As a security leader, you want the best tools for your team that will actually help them do their work, not hinder them. You want processes that are streamlined and just make sense. And you want an approach to threat detection that is ever-evolving and scalable with today's demands.
Have you adopted detection-as-code yet?
Detection-as-code is the way to evolve your team into a modern detection team, one preparing for rising data, expanding cloud environments, and increasingly sophisticated threats. If you haven't yet adopted detection-as-code, here are a few tips for how to implement it and why.
Why adopt detection-as-code?
Evolve your threat detection by turning to detection-as-code, an approach to security that combines the benefits of software engineering with the functionality of detecting behaviors that could result in a breach. By creating detection in a universal coding language, and taking an engineering approach of testing and constant iteration, security teams can create custom detections tailored for their organizational needs that can improve response time, cut down on false positive alerts, and increase the impact of the team overall.
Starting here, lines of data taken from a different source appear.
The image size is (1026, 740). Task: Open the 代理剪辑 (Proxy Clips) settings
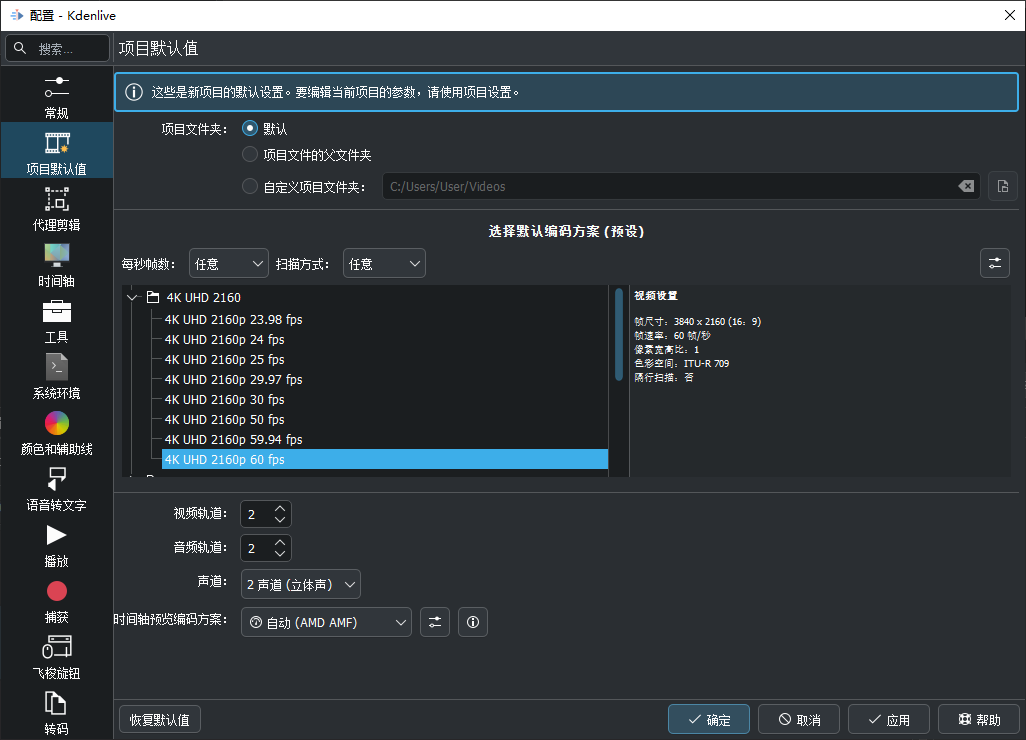pyautogui.click(x=55, y=206)
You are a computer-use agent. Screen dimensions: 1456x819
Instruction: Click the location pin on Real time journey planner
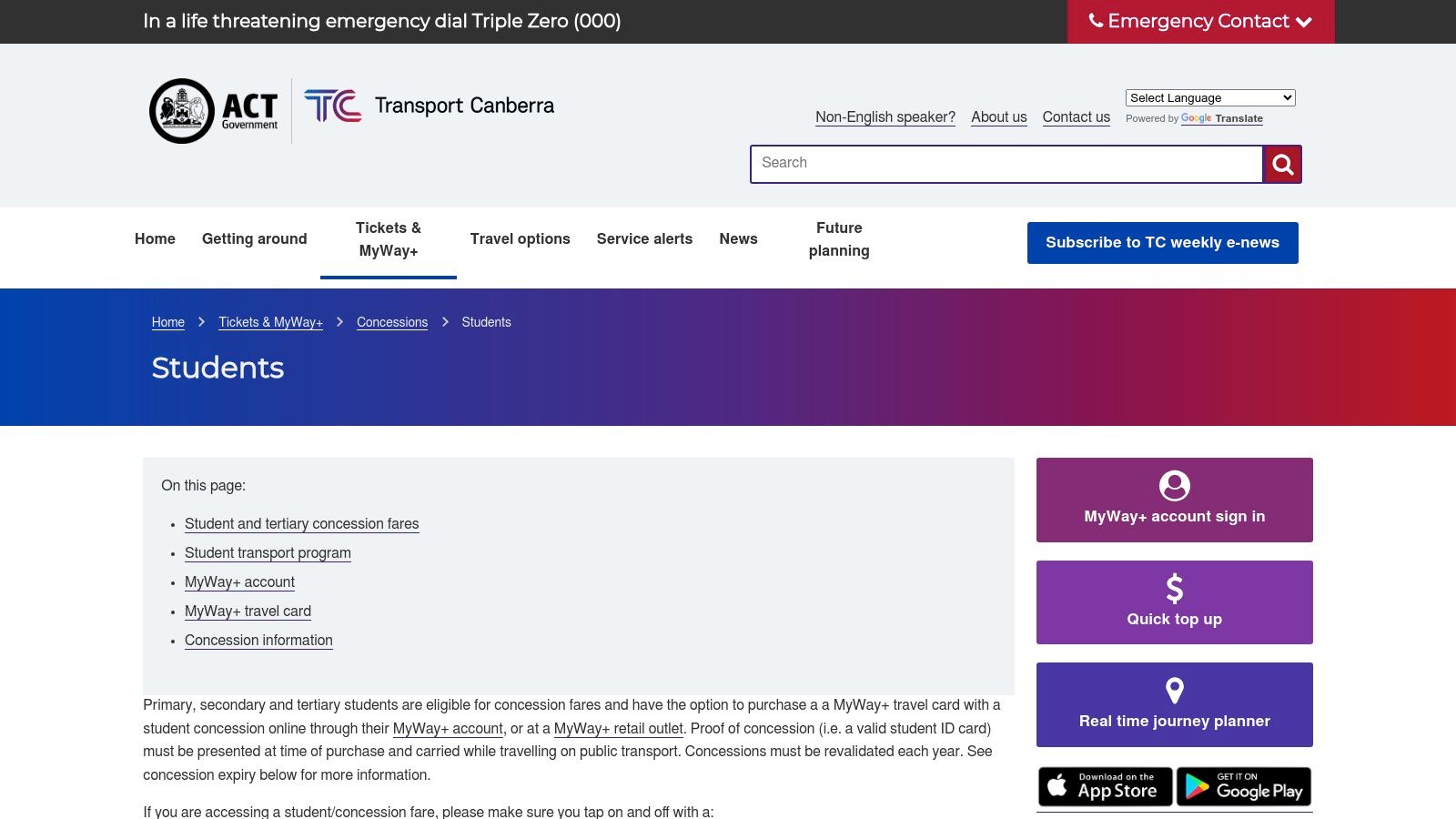click(x=1174, y=689)
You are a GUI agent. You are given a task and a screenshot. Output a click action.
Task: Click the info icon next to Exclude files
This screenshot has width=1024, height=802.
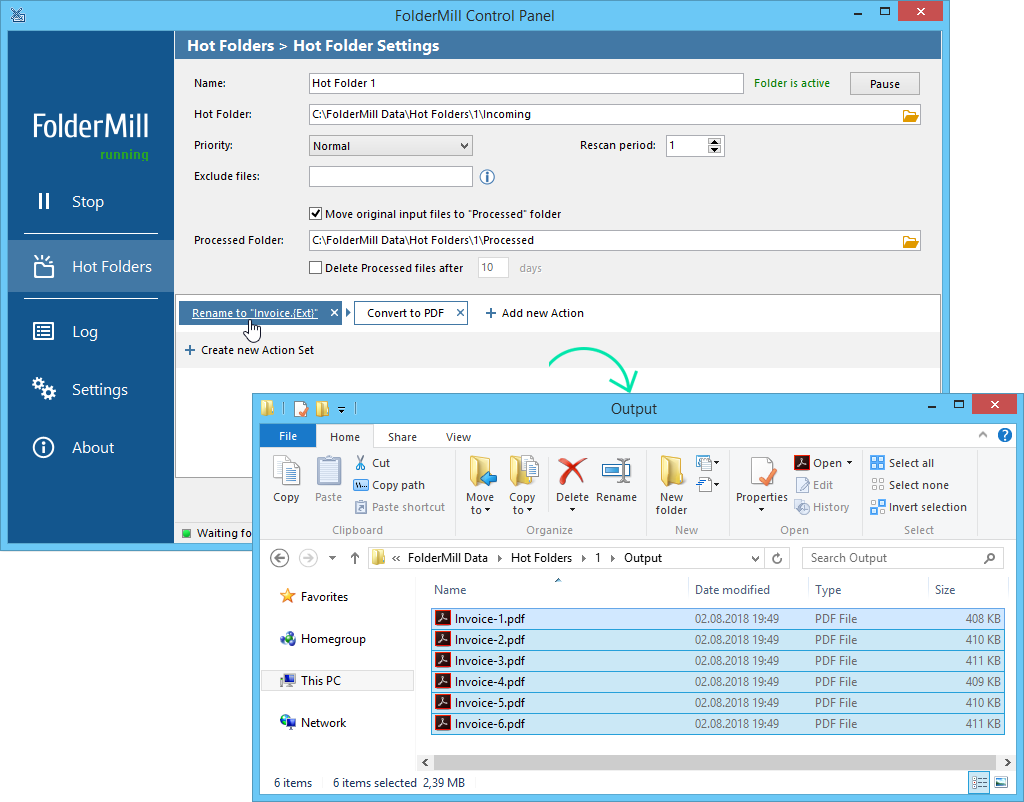pyautogui.click(x=487, y=177)
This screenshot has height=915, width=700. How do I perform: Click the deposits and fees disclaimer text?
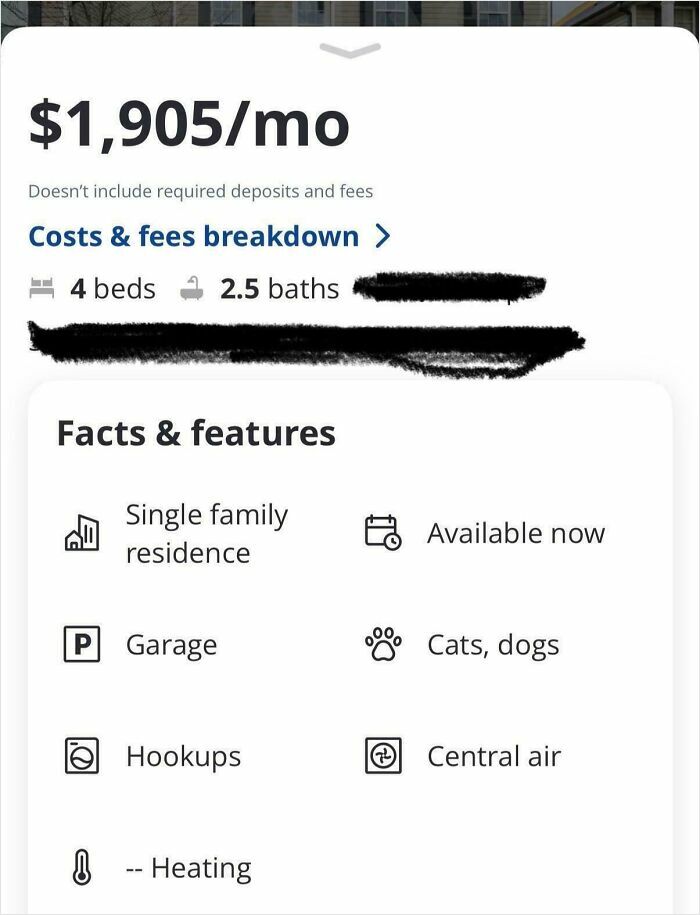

Why should a security team adopt detection-as-code? First is the fact that the scale of the internet will never stop expanding either, and is expected to double every two years. As teams think about their security approaches, they'll need repeatability and predictability to allow for that expansion, and detection-as-code can provide that.
Finally, a detection-as-code approach means that you're (obviously) writing code, which makes you more creative and a better problem-solver. Knowing how to code is probably one of the most important skills anyone can possess, as it unlocks a new way of thinking about security more broadly. Expressing detection through code means getting into the mind of an attacker, which will inherently increase your prevention.
Five steps to detection-as-code framework
There are a number of reasons to adopt detection-as-code, and a number of benefits it can bring to your organization. Here are five steps to take if you're looking to develop your own detection-as-code framework, or want to strengthen what you already have in place.
Step 1: Build a Threat Model
To start, establish where you are today and create an updated Threat Model to your organization, including the detections you currently have in place. During this process, you will re-establish where your most protected assets are and can work backward to determine ways attackers could access them. Find your visibility gaps during this process and make efforts to close them.
As you develop your Threat Model, avoid brushing over large parts of your infrastructure that may be too complex. Be comprehensive! Don't forget third-party access to your environment as well, as supply-chain attacks are often an easier way in for malicious actors.
Step 2: Setup Version Control
One of the benefits of detection-as-code is that you can utilize version control to help in your detection evolution. As you begin to create detections, you'll need a place for the code to live, so make sure you carve out a repository in your VCS (like GitHub or Gitlab) with the proper privileges, continuous integration checks, and settings. Avoid using a local VCS. Make sure to check everything into a cloud-based service that you trust, and that there are backups of the repository so you can have a previous version to revert to.
Step 3: Automate with CI/CD
Next, work with your detection team to agree on a code lifecycle for detections. This could include requiring tests, CI checks, code reviews, deployment staging, and much more as you navigate the switch. Avoid shipping to production too fast without assurance that your new detection will work as expected. This can cause teams to either miss important behaviors or cause outages in production.
Step 4: Migrate!
Begin converting your legacy detections into code, ordered by severity and category. For example, you may be able to consolidate multiple network-based detections or even eliminate certain ones that can be easier or more efficiently expressed in code.
Of course, avoid migrating without testing! Always make sure you've done your due diligence. Be sure to add positive (alert is expected) and negative (no alert is expected) testing as well. Tests also protect against regressions as detections evolve, so don't forget the intention. Be sure to also write down why you created this detection and ensure there's a proper owner associated.
Step 5: Tune and Augment
The final step is to tune detections which generate false positives and ensure that you improve efficacy more over time, and monitor alerting metrics to ensure your team isn't getting overwhelmed. Over time, you want to see more log volume but not more alert volume. Finally, avoid ignoring bad rules for too long. Either turn them off or accept the risk!
As a security leader, you want the best for your team, and want to provide them ways to do their excellent work. Detection-as-code will not only give them better ways to approach threat detection today, it will prepare them for the future of threat detection as well.